"Towns around Daraa, [Syria] the southern city at the center of the protests, have reportedly been raided. A western suburb of Damascus has been cut off completely by government forces. Thousands of demonstrators have reportedly been arrested. Despite the crackdown, reports indicate that some demonstrations are continuing throughout the country. Syrian opposition groups say between 600 and 800 people have been killed since demonstrations began in March. Syria is now expected to drop its bid for a seat on the U.N. Human Rights Council." Emphasis mine.
Syria is reportedly considering a 2013 bid, and the optimist within me would like to believe that they'll take advantage of the delay to bring their own human rights record up to snuff--although there's not a lot of evidence to support that hope.
Granted, Syria wouldn't be the first country to sit on the UN Human Rights Council with a questionable human rights record, but its decision to drop its bid is telling. The move demonstrates a disconnect between domestic and international goals--as well as a disconnect between stated and demonstrated values. This sense of disconnect isn't unique to Syria. The Washington Post today reports on two nations in similar straits: Libya and Bahrain.
Simon Denyer says that "Libya is simultaneously trying to play the roles of touch guy and victim in its dealings with the outside world as it unleashes venom and shellfire on its opponents but pleads for a cease-fire and dialogue." And Philip Kennicott states that "As international human rights groups and Western governments condemned Bahrain's reprisals against participants in the Arab Spring uprisings, one particularly cherished part of the country's image took a hard hit -- its reputation for promoting arts and culture."
Both articles underscore a divide between image projection and perception, between future goals and present realities--demonstrating the difficulty of controlling an international image in the face of domestic turmoil.

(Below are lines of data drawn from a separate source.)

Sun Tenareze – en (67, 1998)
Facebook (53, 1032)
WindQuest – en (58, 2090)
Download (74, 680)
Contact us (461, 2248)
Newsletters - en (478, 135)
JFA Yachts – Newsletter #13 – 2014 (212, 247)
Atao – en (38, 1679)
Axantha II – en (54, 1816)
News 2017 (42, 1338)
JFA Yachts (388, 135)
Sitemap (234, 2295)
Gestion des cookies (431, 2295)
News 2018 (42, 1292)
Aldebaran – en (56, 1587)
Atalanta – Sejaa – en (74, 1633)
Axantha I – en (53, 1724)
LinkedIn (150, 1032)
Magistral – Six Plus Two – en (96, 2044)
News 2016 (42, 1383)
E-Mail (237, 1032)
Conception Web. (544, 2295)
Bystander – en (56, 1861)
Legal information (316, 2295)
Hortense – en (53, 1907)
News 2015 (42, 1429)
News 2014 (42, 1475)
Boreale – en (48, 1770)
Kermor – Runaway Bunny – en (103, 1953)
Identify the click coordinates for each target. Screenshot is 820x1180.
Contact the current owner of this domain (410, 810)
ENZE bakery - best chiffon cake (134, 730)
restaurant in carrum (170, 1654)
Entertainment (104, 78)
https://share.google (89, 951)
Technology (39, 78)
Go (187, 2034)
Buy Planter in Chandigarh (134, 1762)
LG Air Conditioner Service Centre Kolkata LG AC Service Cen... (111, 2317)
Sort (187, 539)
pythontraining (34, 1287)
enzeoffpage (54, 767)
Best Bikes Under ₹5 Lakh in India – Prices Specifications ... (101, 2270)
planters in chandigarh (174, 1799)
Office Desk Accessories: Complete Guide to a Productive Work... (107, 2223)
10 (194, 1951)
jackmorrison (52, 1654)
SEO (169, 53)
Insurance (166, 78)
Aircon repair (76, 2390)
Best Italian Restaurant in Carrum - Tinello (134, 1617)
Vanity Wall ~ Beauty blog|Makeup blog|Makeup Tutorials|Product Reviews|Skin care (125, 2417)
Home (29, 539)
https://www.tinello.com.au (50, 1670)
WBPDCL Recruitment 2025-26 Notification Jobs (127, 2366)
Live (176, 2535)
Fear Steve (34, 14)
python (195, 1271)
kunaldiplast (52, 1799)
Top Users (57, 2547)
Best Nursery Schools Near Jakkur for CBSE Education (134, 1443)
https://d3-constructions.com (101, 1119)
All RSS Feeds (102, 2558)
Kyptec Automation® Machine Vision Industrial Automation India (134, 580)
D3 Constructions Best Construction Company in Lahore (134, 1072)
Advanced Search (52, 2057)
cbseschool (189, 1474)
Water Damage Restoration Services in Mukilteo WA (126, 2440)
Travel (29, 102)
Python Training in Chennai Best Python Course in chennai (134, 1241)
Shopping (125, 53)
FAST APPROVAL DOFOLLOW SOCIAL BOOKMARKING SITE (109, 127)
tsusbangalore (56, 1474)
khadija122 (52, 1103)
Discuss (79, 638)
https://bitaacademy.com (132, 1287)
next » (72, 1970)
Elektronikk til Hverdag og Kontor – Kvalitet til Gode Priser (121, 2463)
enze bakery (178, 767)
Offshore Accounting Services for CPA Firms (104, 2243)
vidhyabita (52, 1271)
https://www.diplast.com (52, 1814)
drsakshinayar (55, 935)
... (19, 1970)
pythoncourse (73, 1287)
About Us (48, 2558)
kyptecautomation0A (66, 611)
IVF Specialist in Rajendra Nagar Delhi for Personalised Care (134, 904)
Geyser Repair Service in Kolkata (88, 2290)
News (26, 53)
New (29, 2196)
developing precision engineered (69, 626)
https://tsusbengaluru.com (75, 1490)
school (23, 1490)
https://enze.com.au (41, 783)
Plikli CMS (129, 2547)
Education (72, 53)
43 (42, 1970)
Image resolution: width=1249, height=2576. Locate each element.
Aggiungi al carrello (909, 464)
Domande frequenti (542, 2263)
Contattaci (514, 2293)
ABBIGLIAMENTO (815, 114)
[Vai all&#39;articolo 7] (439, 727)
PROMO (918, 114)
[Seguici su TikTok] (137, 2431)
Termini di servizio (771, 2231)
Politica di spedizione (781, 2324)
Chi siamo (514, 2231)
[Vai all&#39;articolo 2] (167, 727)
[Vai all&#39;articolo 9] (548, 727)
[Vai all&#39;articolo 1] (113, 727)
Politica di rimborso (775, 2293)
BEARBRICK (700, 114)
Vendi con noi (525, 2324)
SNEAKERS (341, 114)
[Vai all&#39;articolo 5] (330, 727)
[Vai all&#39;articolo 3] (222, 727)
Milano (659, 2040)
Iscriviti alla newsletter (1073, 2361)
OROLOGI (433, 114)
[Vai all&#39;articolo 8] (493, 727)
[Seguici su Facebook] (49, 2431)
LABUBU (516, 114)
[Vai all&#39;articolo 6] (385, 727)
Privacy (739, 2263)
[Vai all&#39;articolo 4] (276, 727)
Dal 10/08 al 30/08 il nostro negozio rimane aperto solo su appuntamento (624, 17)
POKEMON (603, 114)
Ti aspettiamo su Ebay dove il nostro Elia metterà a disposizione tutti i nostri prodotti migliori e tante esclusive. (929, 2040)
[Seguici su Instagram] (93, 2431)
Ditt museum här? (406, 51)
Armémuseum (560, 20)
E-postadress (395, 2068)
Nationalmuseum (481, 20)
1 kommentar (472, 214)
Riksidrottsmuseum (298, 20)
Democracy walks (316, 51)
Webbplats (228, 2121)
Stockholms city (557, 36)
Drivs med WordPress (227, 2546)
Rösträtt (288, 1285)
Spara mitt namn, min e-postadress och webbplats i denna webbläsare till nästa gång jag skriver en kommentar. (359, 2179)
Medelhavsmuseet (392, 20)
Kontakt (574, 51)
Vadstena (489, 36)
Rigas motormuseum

Ordinarily I like to keep an open mind toward the workings of foreign cultures and societies, but in the case of human rights abuses like those we've seen documented in Libya and Bahrain, it's hard to be sympathetic.
I touched on the theme of international cooperation in yesterday's post, and it's one I've written on before. Multilateral action is an important component of traditional and public diplomacy because it promotes legitimacy (or at least the appearance of it), creates international bonds, and assists in the establishment or promotion of values and norms (van Ham's "social power"). And in terms of international norms and values, the UDHR principles have got to be at the top of the list.
Maybe it's my American upbringing, but in a word association test, the phrase "human rights" conjures up an instant response of "inviolable." The benefits of democracy and equality, and the human right to life, liberty and the pursuit of happiness are truths that I've always held to be self-evident.As Secretary of State Clinton has said, "In democracies, respecting rights isn't a choice leaders make day by day; it is the reason they govern."